Uncommon side effects:
Patients may have tachycardia, flushing, dyspepsia, chest pain, headache, diarrhea, etc. Some patients have hypersensitivity reactions to the drug. Irbetan, however, nonspecific allergic reactions and anaphylaxis, pruritus, urticaria, erythema multiforme. Patients during treatment with Irbetan should pay attention, when any of the above symptoms or other abnormal signs appear, they should stop using the drug and immediately go to a medical facility for examination and treatment. precise handling.
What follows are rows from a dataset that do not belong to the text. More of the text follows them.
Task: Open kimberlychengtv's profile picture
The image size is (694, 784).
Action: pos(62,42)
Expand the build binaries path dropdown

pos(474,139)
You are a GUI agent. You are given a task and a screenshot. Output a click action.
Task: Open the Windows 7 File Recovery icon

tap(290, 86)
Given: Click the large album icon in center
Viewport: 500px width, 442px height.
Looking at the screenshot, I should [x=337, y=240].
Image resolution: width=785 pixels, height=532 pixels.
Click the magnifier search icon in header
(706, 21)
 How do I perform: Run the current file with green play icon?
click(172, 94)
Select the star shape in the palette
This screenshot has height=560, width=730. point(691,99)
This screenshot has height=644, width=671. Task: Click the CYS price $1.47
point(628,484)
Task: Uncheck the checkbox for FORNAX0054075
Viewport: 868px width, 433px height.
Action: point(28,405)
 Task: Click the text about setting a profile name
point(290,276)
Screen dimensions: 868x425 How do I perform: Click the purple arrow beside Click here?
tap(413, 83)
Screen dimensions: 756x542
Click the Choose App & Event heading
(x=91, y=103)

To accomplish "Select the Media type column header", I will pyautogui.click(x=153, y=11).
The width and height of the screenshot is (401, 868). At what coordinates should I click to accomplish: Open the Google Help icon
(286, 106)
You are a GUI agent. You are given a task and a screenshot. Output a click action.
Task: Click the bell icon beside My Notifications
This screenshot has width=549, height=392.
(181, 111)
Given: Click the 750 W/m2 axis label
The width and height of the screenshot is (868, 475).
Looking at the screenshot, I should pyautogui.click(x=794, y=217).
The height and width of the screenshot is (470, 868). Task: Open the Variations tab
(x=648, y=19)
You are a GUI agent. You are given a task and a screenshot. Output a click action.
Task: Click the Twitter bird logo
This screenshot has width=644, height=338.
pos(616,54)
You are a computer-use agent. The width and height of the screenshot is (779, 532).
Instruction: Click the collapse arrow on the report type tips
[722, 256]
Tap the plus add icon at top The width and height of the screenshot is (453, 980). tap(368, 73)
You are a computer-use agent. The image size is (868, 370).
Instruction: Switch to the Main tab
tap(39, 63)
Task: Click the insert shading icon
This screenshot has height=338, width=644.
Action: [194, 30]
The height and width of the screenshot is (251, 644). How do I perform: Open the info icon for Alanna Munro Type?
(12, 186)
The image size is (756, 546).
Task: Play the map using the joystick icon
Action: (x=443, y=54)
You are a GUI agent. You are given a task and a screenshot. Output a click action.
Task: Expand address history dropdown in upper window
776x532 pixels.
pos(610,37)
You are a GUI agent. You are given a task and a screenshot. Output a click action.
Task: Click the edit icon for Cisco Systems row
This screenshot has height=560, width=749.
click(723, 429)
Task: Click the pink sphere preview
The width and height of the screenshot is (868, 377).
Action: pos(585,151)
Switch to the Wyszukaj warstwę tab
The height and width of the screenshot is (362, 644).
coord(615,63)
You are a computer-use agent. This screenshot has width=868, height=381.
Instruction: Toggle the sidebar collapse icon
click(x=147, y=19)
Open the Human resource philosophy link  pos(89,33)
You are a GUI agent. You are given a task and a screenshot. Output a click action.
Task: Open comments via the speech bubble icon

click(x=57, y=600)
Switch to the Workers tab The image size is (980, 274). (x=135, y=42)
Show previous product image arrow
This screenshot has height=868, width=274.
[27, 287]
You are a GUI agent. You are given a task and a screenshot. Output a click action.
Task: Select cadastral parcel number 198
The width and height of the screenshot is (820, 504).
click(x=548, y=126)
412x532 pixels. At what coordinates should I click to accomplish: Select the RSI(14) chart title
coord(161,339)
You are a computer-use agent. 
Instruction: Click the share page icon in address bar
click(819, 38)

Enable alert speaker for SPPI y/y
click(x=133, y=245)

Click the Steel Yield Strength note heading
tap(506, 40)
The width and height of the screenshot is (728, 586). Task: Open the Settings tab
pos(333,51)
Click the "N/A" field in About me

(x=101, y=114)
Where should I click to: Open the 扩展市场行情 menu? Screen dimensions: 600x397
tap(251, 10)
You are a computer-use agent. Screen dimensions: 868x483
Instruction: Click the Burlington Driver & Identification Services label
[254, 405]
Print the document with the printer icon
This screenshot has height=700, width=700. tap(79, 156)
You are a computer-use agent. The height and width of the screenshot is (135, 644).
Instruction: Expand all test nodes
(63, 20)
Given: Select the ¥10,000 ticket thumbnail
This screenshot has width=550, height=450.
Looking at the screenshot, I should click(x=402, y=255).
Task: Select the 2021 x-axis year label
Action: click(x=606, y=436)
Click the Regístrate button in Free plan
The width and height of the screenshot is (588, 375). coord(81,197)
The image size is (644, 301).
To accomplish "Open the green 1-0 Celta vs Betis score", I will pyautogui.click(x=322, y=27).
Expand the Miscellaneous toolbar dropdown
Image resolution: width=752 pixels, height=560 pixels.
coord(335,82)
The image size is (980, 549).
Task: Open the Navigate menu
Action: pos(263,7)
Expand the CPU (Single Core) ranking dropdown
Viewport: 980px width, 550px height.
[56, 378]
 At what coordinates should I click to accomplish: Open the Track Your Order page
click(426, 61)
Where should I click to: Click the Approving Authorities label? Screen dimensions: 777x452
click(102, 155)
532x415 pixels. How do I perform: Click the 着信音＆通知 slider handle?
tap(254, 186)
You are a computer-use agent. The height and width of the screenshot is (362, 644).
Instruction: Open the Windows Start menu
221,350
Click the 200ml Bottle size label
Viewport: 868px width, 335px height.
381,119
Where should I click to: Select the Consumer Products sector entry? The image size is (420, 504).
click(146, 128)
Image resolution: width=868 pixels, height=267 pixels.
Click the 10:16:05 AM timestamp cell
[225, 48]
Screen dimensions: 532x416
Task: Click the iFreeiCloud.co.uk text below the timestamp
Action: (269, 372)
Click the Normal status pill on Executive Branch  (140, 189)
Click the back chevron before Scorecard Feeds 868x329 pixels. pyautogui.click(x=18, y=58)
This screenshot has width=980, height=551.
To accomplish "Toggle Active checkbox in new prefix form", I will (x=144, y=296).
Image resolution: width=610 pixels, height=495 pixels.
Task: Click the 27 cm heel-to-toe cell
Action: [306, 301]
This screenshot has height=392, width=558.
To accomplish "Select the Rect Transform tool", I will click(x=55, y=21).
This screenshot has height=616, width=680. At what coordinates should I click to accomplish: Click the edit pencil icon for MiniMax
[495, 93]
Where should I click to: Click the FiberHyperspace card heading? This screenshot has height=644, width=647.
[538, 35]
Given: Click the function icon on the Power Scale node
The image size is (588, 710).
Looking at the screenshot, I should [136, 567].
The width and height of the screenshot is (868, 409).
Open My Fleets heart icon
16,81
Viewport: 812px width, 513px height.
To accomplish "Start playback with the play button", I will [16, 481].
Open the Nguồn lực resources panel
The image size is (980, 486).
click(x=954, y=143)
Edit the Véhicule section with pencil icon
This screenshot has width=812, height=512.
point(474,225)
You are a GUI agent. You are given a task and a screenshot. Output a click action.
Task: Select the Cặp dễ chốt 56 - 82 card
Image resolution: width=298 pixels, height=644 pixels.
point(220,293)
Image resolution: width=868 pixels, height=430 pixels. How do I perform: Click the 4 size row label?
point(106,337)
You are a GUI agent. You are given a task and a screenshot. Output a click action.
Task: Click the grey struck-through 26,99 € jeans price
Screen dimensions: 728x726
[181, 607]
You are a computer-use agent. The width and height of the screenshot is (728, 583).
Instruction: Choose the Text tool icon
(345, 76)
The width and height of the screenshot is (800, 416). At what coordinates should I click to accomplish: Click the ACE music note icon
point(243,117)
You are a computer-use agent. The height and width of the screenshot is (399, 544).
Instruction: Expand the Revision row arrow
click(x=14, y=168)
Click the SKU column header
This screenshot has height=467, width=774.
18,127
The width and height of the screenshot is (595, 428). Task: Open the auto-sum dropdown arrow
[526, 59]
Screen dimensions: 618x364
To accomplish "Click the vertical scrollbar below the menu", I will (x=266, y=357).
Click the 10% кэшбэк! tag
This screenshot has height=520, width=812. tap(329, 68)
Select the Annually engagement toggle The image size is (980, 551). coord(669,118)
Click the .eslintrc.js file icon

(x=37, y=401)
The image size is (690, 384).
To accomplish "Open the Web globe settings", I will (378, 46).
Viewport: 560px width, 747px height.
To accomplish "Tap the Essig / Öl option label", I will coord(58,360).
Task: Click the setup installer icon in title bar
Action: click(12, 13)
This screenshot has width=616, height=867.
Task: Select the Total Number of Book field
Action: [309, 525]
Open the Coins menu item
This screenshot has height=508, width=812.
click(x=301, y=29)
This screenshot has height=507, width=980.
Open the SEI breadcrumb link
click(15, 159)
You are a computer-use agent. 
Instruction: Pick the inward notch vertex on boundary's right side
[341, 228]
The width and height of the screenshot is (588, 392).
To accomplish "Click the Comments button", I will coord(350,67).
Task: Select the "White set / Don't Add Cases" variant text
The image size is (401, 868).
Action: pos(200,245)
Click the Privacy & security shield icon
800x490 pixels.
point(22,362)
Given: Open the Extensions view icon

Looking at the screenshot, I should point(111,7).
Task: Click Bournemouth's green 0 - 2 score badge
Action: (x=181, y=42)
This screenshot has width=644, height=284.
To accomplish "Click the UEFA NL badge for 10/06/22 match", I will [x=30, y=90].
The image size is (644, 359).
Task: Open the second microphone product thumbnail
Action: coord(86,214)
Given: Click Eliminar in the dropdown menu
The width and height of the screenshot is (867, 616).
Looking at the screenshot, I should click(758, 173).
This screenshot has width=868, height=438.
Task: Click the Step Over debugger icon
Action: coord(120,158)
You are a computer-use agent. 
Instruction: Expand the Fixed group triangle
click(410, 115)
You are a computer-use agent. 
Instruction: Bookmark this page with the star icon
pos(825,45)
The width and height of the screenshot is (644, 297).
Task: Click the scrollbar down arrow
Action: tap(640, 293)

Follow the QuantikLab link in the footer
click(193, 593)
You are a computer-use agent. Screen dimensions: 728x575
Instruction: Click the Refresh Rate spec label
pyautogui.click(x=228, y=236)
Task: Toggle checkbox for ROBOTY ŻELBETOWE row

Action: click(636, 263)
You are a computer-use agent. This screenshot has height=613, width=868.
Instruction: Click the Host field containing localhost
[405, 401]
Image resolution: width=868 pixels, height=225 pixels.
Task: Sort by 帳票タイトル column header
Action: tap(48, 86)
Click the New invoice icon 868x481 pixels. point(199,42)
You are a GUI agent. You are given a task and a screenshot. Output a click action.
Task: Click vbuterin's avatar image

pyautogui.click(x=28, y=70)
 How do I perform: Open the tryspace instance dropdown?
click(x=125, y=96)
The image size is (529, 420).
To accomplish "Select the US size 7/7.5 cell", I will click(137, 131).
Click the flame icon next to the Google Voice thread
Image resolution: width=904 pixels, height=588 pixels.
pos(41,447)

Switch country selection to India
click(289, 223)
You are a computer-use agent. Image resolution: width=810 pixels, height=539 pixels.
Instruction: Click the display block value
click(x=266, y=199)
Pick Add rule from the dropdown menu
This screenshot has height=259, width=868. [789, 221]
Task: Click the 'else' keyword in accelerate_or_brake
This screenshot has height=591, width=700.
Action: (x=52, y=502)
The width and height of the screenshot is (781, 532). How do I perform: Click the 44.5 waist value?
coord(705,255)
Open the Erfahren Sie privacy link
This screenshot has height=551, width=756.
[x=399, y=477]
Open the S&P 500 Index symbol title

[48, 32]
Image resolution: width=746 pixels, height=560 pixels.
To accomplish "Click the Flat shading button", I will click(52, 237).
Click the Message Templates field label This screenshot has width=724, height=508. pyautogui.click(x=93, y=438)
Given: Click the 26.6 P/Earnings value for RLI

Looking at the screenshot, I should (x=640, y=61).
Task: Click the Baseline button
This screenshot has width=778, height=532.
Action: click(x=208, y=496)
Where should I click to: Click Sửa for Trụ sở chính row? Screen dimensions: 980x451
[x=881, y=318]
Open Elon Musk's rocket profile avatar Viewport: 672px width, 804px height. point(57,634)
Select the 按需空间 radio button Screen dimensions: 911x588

4. Cases that need to be cautious when using Irbetan
Using Irbetan for patients with kidney failure and kidney transplant: Need to check potassium and creatinine levels periodically for patients. Patients with renal artery hypertension: There is an increased risk of severe hypotension and renal failure when patients with bilateral renal artery stenosis or renal artery stenosis of a single functional kidney are treated with drugs that have act on the renin-angiotensin-aldosterone system. Intravascular volume depletion: Symptomatic hypotension may occur, especially after the first dose of Irbetan. This symptom may occur in patients who are volume- or sodium-depleted due to strong diuretics, salt-restricted diets, diarrhea, or vomiting. Irbetan should be used with caution in the treatment of hypertensive patients with type 2 diabetes and renal disease. Patients with hyperkalemia: Blood potassium levels should be monitored and checked in at-risk patients, especially those with renal failure, proteinuria due to kidney disease, diabetes or heart failure. Irbetan may cause dizziness or weakness, so caution should be exercised when using it in patients who drive or work with machinery. During the first 3 months of pregnancy, it is best not to use Irbetan. During the second and third trimesters of pregnancy, the drug can be the cause of renal failure in the fetus or neonate, craniocervical hypoplasia or fetal death due to substances directly acting on the renin system - angiotensin. Currently, there is no evidence that Irbetan is excreted in human milk. Therefore, the use of Irbetan is contraindicated while breastfeeding.
5. Interaction of Irbetan with other drugs
For diuretics and other antihypertensive agents: the combined use of Irbetan with other antihypertensive agents may increase the antihypertensive effect of Irbetan. However, Irbetan can be safely combined with other antihypertensive agents such as beta-blockers, long-term calcium channel blockers, and thiazide diuretics. For potassium supplements and potassium-sparing diuretics: Co-administration of Irbetan with these agents may increase serum potassium concentrations. Therefore, these drugs should not be used together with Irbetan. For Lithium: Irbetan should not be combined with Lithium and careful monitoring of serum lithium levels is recommended if the combination is necessary. For non-steroidal anti-inflammatory drugs: Drugs of this class may reduce the antihypertensive effect of Irbetan. In summary, thanks to the mechanism of action on the renin - angiotensin - aldosterone system, Irbetan is effective in the treatment of primary hypertension. In addition, Irbetan is also effective in the treatment of kidney disease in patients with type 2 diabetes mellitus with hypertension. In order to use the drug safely and effectively, the patient should carefully read the instructions for use and take the medicine exactly as prescribed by the doctor. At the same time, monitor for unusual signs and symptoms, and notify your doctor when necessary to ensure safety in treatment.